I sat back down, again, and thought about it. It became clear the strikes were at our food supplies from the middle and westward, and that the "enemy" planned on more attacks and invasion.

I can't shake the fact that the dream was so real, while I seemed to be cognizant of the fact that I was dreaming, and knew that I was seeing things that were too far away for me to see yet I was witnessing the events.

The other thing I found odd was that the people who were milling about in the rural area didn't seem to grasp what was happening. I found that very disconcerting.


You may attribute the dream to movies or something, but unless someone can connect el Dorado and McClintock to the dream, it is going to be hard to explain.

For what it's worth.


----------



## csi-tech (Apr 13, 2013)

Man, that's more of a nightmare. I dreamed about plowing my wife in a Hobbit House.


----------



## Denton (Sep 18, 2012)

csi-tech said:


> Man, that's more of a nightmare. I dreamed about plowing my wife in a Hobbit House.

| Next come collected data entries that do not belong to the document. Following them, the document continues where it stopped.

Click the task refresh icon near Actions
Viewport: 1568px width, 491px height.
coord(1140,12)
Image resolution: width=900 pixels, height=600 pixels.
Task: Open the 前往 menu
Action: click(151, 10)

Yeah, my dreams usually involve the Gulf of Mexico; diving and body surfing. This year's body surfing in the gulf have only been in dreams, as the surf has been as flat as a board.


----------



## Arizona Infidel (Oct 5, 2013)

That's some kind of dream. Hopefully it isn't a premonition.


----------



## Denton (Sep 18, 2012)

Arizona Infidel said:


> That's some kind of dream. Hopefully it isn't a premonition.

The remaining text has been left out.